Photos by Joseph Robertia, Redoubt Reporter. With moose hunting season well underway, hunters should be sure prospective targets are legal. Young bulls with small forks on both sides, such as this one, are not legal under the spike-fork rule. A few hunters have already made mistakes this season.
By Joseph Robertia
Redoubt Reporter
If the cooler temperatures, changing colors and shortening hours of daylight weren’t enough of a tipoff, the growing incident of camo-covered gear and clothing should be indication that summer has fallen, with hunting season on the rise.
Moose hunting has gotten off to a good start for many peninsula residents, reports Jeff Selinger, area wildlife manager with the Alaska Department of Fish and Game, referring to the Aug. 10 opening of bow season for moose, and the Aug. 20 opening of rifle season.
“It’s been busy since the beginning,” Selinger said. “We’ve sealed around 30 moose here already.”
This represents an uptick in hunting success following the slump peninsula hunters have faced in the past few years, due in part to regulations put into place to bolster the area’s moose population and bull-to-cow ratio. In 2011, the Alaska Board of Game enacted restrictions out of concern following research into moose population trends related to the number of bulls to cows, as well as trends in moose harvests. For example, one Fish and Game study showed decreasing bull-to-cow ratios in Game Management Unit 15C, on the southern peninsula, where fall surveys revealed about nine bulls to every 100 cows, with 20 bulls to every 100 cows being the target.

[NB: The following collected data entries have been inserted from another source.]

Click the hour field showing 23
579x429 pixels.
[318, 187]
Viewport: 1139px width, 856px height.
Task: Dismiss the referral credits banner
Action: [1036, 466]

In 15A (the upper and central peninsula) and 15C, where the bulk of the moose harvest on the peninsula takes place, Fish and Game was seeing skewed numbers of spike-fork bulls being taken. The harvest of yearling bulls was ratcheting up as high as 65 to 70 percent of the total harvest in some years.
As a result, harvest of spike-fork bulls was not allowed in 2011 or 2012, and the requirement for a bull to be harvestable was changed from it having a 50-inch antler spread or three brow tines on at least one side to 50 inches or four brown tines on at least one side.

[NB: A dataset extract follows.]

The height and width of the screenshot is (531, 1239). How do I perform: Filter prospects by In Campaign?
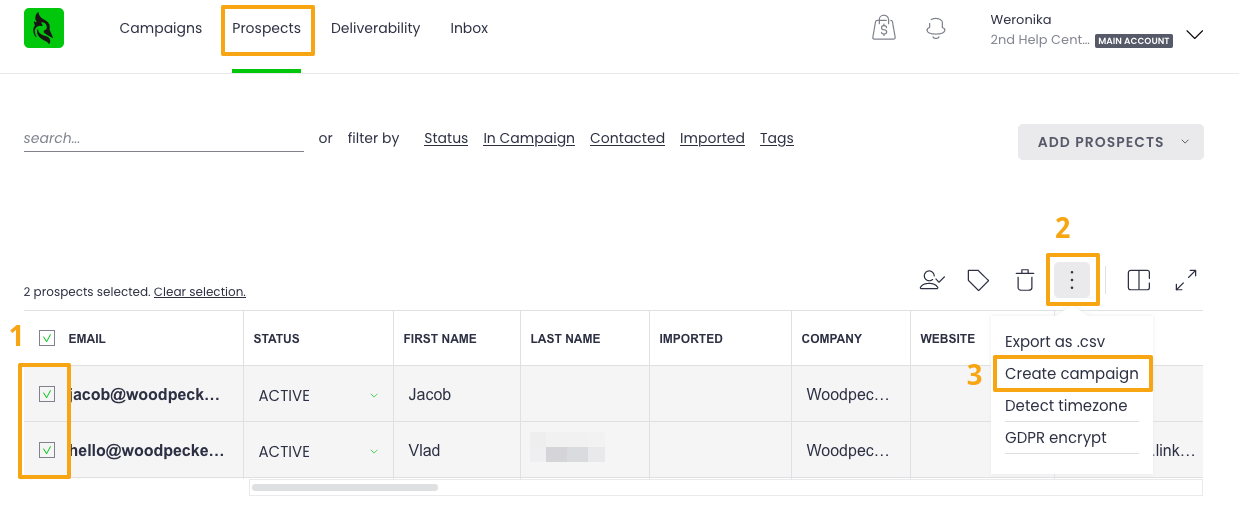click(528, 138)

After the Board of Game met in the winter of 2013, it was decided the 50-and-four regulation would remain in effect, but bulls with a spike on at least one side would again be legal to harvest.
“We saw, as expected, an increase in hunters and hunters’ harvest due to this change,” Selinger said.
Fish and Game numbers indicated a drop in both hunter participation and moose harvest on the peninsula following the 2011 restrictions. In 2010, the year before the changes were implemented, 2,683 hunters took to the backcountry and roughly 400 moose were harvested peninsulawide.
By comparison, in 2011, 951 hunters reported hunting and 66 moose were taken — and that was all moose hunts, general season and by permits, Selinger said. And those numbers continued to rise last season.
“Last year we had a total of 1,690 hunters who took a total harvest of 156 bulls, so it did go up again,” he said.